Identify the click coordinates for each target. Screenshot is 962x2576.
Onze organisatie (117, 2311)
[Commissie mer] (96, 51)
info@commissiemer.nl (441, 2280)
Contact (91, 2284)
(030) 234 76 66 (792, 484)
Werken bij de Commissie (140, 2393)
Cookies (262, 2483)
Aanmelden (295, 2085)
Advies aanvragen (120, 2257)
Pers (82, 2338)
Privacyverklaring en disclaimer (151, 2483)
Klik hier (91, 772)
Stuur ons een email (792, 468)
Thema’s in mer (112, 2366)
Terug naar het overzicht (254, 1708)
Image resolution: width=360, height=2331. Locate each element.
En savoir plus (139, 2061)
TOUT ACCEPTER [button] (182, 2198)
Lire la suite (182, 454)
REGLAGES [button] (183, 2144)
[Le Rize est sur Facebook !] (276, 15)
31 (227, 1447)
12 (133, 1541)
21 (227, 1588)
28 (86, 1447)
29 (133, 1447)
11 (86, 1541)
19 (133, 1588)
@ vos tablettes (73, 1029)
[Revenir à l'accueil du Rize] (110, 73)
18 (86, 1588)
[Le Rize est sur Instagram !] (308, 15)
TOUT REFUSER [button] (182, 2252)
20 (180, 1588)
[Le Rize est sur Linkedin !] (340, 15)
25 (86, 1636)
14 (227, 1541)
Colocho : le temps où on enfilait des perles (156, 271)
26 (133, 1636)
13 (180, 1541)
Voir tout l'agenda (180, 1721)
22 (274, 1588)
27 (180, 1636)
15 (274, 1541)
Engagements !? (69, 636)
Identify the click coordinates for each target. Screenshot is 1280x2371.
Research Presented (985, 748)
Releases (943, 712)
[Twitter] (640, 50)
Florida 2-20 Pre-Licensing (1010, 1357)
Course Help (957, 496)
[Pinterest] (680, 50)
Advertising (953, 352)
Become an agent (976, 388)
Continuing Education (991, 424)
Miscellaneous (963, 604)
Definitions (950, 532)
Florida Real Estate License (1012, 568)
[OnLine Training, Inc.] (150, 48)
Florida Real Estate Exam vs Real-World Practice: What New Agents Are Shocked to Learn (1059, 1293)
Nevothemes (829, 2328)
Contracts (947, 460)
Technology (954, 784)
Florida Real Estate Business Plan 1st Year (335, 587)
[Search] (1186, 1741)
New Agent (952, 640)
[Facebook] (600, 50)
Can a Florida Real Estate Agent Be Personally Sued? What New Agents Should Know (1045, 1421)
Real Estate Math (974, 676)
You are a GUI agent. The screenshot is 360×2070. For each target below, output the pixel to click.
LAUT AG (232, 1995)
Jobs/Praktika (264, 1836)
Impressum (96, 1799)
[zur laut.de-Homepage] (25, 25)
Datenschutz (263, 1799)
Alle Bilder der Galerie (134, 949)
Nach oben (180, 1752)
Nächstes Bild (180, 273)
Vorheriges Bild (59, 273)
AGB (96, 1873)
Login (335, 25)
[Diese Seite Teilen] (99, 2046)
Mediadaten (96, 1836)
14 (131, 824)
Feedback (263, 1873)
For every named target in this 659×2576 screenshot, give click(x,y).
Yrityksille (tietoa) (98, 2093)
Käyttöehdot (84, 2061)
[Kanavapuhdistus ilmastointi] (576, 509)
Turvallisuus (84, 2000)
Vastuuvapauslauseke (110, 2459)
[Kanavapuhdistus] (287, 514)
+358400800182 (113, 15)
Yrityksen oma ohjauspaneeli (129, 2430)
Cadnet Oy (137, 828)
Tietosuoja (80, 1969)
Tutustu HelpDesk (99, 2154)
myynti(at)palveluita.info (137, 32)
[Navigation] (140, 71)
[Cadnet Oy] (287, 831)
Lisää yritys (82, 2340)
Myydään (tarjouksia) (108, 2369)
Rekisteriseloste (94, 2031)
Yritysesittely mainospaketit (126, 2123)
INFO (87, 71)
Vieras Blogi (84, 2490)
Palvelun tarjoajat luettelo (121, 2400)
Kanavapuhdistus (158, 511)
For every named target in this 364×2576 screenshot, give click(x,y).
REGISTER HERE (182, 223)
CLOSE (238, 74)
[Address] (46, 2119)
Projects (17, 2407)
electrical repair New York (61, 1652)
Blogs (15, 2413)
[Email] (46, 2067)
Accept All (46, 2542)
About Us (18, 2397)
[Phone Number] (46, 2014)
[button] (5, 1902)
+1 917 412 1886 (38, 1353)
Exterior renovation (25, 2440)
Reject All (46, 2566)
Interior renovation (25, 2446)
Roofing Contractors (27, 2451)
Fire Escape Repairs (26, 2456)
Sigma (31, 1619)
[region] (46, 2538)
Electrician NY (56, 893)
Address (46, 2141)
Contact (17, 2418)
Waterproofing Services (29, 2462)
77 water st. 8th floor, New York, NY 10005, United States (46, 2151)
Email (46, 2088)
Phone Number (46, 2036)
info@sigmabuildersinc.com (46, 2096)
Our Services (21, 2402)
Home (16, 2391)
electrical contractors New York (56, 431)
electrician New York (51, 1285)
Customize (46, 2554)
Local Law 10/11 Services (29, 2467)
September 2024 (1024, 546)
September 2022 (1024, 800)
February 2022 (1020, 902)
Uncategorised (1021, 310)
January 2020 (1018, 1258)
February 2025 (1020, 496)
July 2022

• • •

__What the exercise asks__:
Count every line of the material above that holds the string "Agents", then state only the total.

__Output below__:
2